A variant of the Mirai IoT botnet was identified in distributed denial-of-service attacks on financial services firms earlier this year, according to new research.

Recorded Future Inc., a security company specializing in machine-based threat intelligence, identified an IoT botnet targeting a customer's network. Similar activity observed at two other financial services companies led researchers to suspect an evolution in the Mirai variant based on the IoT devices used in a coordinated DDoS attack. According to Recorded Future's research, the botnet used off-the-shelf vulnerabilities to infect a broader array of devices with malware.

The Mirai IoT botnet first appeared in 2016; it used a network of wireless routers, security cameras and digital video recorders to cripple the Krebs on Security, OVH and Dyn websites with DDoS attacks, with attack volumes approaching terabit levels. The source code was released in October of that year, creating fears of more damage from Mirai-variant attacks.

"We have seen a lot of variants of that specific piece of malware -- malware that infects IoT devices and pulls them into a botnet. What we haven't seen since then is those botnets used in DDoS attacks," said Priscilla Moriuchi, director of strategic threat development at Recorded Future.

"This attack in January, to our knowledge anyway, is the first time a large IoT botnet based on Mirai was used to target the financial sector," she added.

Recorded Future has been able to identify seven IP addresses used by the controllers for the IoT botnet, which has been "relatively rare for the botnet," according to Moriuchi, who also pointed to third-party metadata and open source intelligence that have helped the company track IP geolocations, service banners using Shodan -- a search engine for internet-connected devices -- and other metadata. The threat intelligence company declined to comment on the unnamed global financial institutions, but said it had not interacted with victims outside of its customer.

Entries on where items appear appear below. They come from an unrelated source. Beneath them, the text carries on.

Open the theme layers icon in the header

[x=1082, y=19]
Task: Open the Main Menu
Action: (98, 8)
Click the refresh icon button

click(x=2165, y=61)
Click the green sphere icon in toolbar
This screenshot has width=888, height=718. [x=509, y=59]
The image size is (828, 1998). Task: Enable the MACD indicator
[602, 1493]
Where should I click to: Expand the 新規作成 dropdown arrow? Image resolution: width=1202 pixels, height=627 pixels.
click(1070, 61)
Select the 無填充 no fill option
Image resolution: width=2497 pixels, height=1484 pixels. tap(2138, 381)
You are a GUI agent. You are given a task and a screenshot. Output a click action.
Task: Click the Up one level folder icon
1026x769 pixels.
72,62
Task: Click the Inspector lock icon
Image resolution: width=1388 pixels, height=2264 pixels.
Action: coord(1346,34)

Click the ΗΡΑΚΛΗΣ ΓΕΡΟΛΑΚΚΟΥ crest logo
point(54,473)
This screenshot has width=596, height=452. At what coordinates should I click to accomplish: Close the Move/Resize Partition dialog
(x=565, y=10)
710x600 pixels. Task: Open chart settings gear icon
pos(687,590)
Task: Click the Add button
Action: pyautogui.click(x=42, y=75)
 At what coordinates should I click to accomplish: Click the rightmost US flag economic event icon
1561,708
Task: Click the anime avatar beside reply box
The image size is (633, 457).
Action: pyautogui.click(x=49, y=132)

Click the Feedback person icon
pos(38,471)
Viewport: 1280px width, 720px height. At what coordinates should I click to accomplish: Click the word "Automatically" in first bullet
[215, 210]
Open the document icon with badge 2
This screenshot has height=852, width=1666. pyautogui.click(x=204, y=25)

In October, Israeli cybersecurity company Check Point Software Technologies Ltd. sounded the alarm on the compiling of a huge IoT botnet worldwide using malware that the researchers called "IoTroop" (also named "Reaper" by NetLab 360). According to Check Point researchers, an estimated 1 million organizations had been scanned and may have been infected, outpacing the Mirai IoT botnet. The malware exploited vulnerabilities in wireless IP camera devices from a variety of manufacturers including Avtech, D-Link, GoAhead, Linksys, MikroTik, Netgear and Synology, among others. At the time, researchers indicated that infected devices likely spread the malicious code through multiple security vulnerabilities in similar devices, a faster method than the 2016 Mirai botnet, which primarily used hardcoded and default passwords.

"If these attacks were conducted by IoTroop, then our observations indicate the botnet has evolved since October 2017 to exploit vulnerabilities in additional IoT devices and is likely to continue to do so to propagate the botnet and facilitate larger DDoS attacks," stated the researchers in the report, "Mirai-Variant IoT Botnet Used to Target Financial Sector in January 2018," whose lead author is Moriuchi.

Financial institutions worldwide access cyberthreat notifications and other resources through the nonprofit Financial Services Information Sharing and Analysis Center (FS-ISAC).

"FS-ISAC members are well aware of the use of internet of things devices for DDoS botnets," said a FS-ISAC spokesperson, who called it "relatively old news."

"Mirai and its related botnets are known to have targeted the finance sector in the past, and FS-ISAC works to coordinate information-sharing between members for best practices on how to mitigate such events." Targeting also does not mean compromise and financial institutions have layered defense strategies.

"Our bottom line is not that victims couldn't handle these attacks," Moriuchi said. "What we wanted to get out is that these botnets are evolving over time and, in this particular case, it appears that vulnerabilities are being added on a regular basis to the existing malware to create a more diverse, more capable botnet in the future."